Isabel Cristina cose los nasobucos en su máquina Singer, su hijo supervisa la calidad. Foto: Isabel Cristina Lopez Hazme/Facebook.

Al igual que en muchos lugares de Cuba, en mi casa se escucha el sonido de la vieja Singer. Desde los primeros casos de COVID-19 en el país, mi familia se enfrascó en la empresa, sin fines de lucro, de la confección de nasobucos caseros. Confieso que comenzamos con mucha torpeza, los primeros ejemplares fueron de dos capas de tela antiséptica y una capa de fibra sintética.

__DATOS GUARDADOS__:

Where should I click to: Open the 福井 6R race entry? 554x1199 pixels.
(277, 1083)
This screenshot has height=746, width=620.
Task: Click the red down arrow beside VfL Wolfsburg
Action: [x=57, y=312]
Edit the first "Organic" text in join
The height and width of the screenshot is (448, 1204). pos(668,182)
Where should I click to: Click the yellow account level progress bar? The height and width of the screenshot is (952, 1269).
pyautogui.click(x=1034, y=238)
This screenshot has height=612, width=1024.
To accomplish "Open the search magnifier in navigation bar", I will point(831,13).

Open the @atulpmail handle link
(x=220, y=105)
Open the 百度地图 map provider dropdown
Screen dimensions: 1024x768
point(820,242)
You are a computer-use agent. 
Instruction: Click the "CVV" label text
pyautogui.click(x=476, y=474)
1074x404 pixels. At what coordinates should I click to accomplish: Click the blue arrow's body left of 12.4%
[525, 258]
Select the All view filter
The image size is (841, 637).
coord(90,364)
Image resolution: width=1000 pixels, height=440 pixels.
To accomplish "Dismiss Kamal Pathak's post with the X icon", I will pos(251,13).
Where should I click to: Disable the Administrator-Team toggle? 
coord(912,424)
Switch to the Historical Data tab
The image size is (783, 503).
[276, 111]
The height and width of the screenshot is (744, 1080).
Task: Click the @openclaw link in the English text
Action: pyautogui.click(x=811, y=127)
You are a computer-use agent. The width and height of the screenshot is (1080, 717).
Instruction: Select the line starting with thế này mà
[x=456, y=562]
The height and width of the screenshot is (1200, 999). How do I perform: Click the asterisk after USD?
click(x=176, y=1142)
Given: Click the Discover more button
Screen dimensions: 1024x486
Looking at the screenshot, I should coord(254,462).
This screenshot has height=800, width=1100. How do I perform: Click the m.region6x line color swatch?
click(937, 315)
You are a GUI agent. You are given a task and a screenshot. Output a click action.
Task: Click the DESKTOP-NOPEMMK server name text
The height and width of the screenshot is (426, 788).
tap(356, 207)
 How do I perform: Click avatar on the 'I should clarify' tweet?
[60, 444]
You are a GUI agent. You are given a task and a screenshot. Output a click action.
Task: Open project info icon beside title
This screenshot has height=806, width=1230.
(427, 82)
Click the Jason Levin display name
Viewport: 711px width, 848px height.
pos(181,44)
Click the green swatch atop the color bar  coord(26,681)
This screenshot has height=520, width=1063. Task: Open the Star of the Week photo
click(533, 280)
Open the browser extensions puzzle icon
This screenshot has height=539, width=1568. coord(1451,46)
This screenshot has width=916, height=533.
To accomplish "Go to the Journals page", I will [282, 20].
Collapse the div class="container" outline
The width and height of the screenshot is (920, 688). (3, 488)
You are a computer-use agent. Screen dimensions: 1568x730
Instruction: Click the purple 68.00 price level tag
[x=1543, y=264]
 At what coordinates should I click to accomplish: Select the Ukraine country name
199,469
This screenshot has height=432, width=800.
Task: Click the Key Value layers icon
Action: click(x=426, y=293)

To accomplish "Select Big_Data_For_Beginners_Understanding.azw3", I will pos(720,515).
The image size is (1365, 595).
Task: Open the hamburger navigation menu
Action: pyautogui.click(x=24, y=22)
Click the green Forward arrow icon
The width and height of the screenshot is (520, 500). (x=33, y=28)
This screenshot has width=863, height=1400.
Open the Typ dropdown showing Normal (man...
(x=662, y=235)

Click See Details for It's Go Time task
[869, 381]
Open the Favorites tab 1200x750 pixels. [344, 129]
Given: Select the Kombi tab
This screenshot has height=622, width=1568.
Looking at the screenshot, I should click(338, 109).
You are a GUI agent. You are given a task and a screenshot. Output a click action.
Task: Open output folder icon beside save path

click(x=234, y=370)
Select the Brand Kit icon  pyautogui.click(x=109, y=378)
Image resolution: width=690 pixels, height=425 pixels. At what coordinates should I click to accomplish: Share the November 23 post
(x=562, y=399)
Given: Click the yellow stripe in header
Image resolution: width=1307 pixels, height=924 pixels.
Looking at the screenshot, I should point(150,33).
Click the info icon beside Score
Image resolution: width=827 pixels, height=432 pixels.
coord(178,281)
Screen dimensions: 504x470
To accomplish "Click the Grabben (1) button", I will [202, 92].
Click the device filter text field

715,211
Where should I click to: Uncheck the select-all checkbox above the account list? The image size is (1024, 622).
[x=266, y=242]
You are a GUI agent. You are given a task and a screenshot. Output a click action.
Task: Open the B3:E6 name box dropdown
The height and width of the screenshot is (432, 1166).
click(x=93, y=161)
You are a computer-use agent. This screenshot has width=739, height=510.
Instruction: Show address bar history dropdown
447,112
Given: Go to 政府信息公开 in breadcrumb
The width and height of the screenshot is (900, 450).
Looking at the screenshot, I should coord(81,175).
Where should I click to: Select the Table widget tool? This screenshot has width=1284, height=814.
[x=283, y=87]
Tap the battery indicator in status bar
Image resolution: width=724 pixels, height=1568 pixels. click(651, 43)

__REQUISITOS DEL EJERCICIO__:
Cambia "Singer" por "máquina de coser" y copia la parte del fragmento que empieza por "Al igual que" y sigue hasta "de fibra sintética.". Los registros no hacen falta para resolver esto.

__RESPUESTA DEL EJERCICIO__:
Al igual que en muchos lugares de Cuba, en mi casa se escucha el sonido de la vieja máquina de coser. Desde los primeros casos de COVID-19 en el país, mi familia se enfrascó en la empresa, sin fines de lucro, de la confección de nasobucos caseros. Confieso que comenzamos con mucha torpeza, los primeros ejemplares fueron de dos capas de tela antiséptica y una capa de fibra sintética.